§ **WHAT YOU NEED TO DO**:
a) According to the publication list, which award did the paper on downside market risk of carry trades win?
b) Please write a continuation of the publication list, starting after its last sentence.

§ **SOURCE**:
************

Victoria Dobrynskaya

Publications in refereed journals

Downside Market Risk of Carry Trades, Review of Finance, 18(5), pp. 1885-1913, 2014.

Abstract. I propose a new factor – the global downside market factor – to explain high returns to carry trades. I show that carry trades have high downside market risk, i.e. they crash systematically in the worst states of the world when the global stock market plunges or when a disaster occurs. The downside market factor explains the returns to currency portfolios sorted by the forward discount better than other factors previously proposed in the literature. GMM estimates of the downside beta premium are similar in the currency and stock markets, statistically significant and close to their theoretical value. High returns to carry trades are fair compensation for their high downside market risk.

Winner of EFMA 2013 John Doukas Best Paper Award


Currency Exposure to Downside Risk: Which Fundamentals Matter? Review of International Economics 23(2), pp. 245-360, 2015.

Abstract. I study whether or not countries’ macroeconomic characteristics are systematically related to their currencies’ exposure to the downside market risk. I find that the currency downside risk is strongly associated with the local inflation rate, real interest rate and net foreign asset position. Currencies of countries with high inflation and real interest rates and negative net foreign asset position (debtor countries) are more exposed to the downside risk whereas currencies of countries with low inflation and real interest rates and positive net foreign asset position (creditor countries) exhibit ‘safe haven’ properties. The local real interest rate has the highest explanatory power in accounting for the cross-section of currency exposure to the downside risk. This suggests that the high currency exposure to the downside risk is a consequence of investments in high-yield risky countries and flight from them in ‘hard times’.  


Pricing Within and Across Asset Classes, Finance Research Letters, 25, pp. 10-15, 2018.

Abstract. When an asset-pricing model is claimed to explain a cross-section of portfolio returns, it should do so both within one asset class and across different asset classes. This paper illustrates that this is not always the case using the CAPM and Asness, Moskowitz and Pedensen (2013) models applied to momentum and value portfolios as examples. Apparently, on one hand, the CAPM is almost as good as the AMP model in explaining the portfolio returns across asset classes, but on the other hand, the AMP model is almost as bad as the CAPM in explaining these returns within one asset class. Therefore, applying an asset-pricing model to a single cross-section of returns may generate misleading results.


Asymmetric Arbitrage Opportunities for Cross-Listed Stocks: Evidence from Russia (with E. Gorbatikov), Emerging Markets Finance and Trade, forthcoming, 2019.

Abstract. We study alternative arbitrage strategies for stocks of Russian companies and the corresponding depositary receipts issued in European exchanges (‘mirror trades’). We provide evidence for significant arbitrage opportunities in Russia, and the potential returns are higher when the depository receipts are underpriced relative to stocks on the domestic market. Such asymmetry in arbitrage returns may be a consequence of money expatriation from Russia using these ‘mirror trades’ even when they are unprofitable, creating further mispricing. We also show that the long-short ‘buy-and-hold’ strategies, although being risky, generate returns which are about twice as high as the returns to the conversion strategies. Although the arbitrage returns have declined over time, they are still positive and generally higher than the market returns. Low liquidity of Russian depositary receipts on European exchanges is a significant barrier to arbitrage.

************

(Entries drawn from a collection)
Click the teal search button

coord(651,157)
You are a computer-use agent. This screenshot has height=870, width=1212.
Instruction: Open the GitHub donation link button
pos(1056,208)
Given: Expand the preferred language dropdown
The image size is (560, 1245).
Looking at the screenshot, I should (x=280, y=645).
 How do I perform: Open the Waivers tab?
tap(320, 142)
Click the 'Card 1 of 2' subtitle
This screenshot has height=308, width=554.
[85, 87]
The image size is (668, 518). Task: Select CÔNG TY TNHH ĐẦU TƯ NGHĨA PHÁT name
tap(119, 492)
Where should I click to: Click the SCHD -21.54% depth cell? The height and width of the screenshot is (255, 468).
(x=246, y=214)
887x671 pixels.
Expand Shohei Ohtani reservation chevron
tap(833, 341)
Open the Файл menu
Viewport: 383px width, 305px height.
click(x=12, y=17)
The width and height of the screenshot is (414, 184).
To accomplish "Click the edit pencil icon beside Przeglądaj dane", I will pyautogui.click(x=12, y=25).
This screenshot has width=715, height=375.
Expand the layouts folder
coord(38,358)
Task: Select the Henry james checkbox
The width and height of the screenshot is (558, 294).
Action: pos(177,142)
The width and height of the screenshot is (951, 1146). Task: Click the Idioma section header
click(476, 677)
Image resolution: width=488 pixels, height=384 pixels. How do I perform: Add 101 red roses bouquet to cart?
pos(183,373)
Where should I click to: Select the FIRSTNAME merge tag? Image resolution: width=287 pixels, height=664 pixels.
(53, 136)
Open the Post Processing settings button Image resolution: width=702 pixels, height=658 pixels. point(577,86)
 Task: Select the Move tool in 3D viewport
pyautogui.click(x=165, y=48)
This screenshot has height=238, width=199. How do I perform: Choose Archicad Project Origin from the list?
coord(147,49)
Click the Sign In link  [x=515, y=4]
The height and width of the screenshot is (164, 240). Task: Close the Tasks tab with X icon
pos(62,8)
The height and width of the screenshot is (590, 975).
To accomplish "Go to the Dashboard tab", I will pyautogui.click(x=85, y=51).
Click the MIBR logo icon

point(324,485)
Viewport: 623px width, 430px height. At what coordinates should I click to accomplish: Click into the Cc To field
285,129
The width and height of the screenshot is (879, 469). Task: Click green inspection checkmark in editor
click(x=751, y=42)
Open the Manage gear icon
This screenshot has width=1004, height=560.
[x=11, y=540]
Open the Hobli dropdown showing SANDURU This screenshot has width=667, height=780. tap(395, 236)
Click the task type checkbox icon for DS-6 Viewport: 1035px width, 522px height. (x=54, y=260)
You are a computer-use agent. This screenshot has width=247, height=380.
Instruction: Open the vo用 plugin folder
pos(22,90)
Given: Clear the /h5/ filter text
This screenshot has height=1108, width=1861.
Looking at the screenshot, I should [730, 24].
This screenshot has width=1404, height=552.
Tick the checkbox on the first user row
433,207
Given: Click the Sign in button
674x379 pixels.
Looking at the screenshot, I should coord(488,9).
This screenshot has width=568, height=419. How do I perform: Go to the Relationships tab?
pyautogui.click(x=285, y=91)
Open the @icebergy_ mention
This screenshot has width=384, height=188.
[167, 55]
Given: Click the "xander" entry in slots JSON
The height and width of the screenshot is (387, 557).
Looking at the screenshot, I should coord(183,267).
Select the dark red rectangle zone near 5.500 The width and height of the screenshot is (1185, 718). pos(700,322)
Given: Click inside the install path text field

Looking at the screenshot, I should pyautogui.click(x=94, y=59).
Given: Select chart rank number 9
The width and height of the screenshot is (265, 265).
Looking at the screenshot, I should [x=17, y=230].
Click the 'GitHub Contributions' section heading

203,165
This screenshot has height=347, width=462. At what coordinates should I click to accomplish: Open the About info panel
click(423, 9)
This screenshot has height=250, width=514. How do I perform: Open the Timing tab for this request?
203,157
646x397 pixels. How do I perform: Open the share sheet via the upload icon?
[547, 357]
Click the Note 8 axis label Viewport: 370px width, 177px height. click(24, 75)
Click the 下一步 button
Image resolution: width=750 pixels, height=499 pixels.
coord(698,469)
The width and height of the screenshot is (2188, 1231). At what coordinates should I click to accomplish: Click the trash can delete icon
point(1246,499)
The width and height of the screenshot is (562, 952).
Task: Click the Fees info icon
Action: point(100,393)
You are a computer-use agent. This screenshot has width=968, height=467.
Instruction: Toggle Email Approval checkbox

************

§ **ANSWERS TO THE TASKS**:
a) The EFMA 2013 John Doukas Best Paper Award.

b)
Working papers

LEGO - The Toy of Smart Investors, NEW, November 2018.

Abstract. We study a new alternative investment asset - LEGO sets. LEGO is an iconic toy with diminishing over time supply and a high collectable value. A huge secondary market for LEGO sets with tens of thousands of transactions per day has developed since the turn of the century. We find that LEGO investments outperform large stocks, bonds, gold and other alternative investments, yielding the average return of at least 11% (8% in real terms) in the sample period 1987-2015. Small and huge sets, as well as seasonal, architectural and movie-based sets, deliver higher returns. LEGO returns are not exposed to market, value, momentum and volatility risk factors, but have an almost unit exposure to the size factor. A positive multifactor alpha of 4-5%, a Sharpe ratio of 0.4, a positive return skewness and a low exposure to standard risk factors make the LEGO toy an attractive alternative investment with a good diversification potential.


Dynamic Momentum and Contrarian Trading, under review, November 2017.

Abstract. High momentum returns cannot be explained by risk factors, but they are negatively skewed and subject to occasional severe crashes. I explore the timing of momentum crashes and show that momentum strategies tend to crash in 1-3 months after the local stock market plunge. Next, I propose a simple dynamic trading strategy which coincides with the standard momentum strategy in calm times, but switches to the opposite contrarian strategy in one month after a market crash and keeps the contrarian position for three months, after which it reverts back to the momentum position. The dynamic momentum strategy turns all major momentum crashes into gains and yields average return, which is about 1.5 times as high as the standard momentum return. The dynamic momentum returns are positively skewed and not exposed to risk factors, have high Sharpe ratio and alpha, persist in different time periods and geographical markets around the Globe.


Upside and Downside Risks in Momentum Returns, R&R, April 2017.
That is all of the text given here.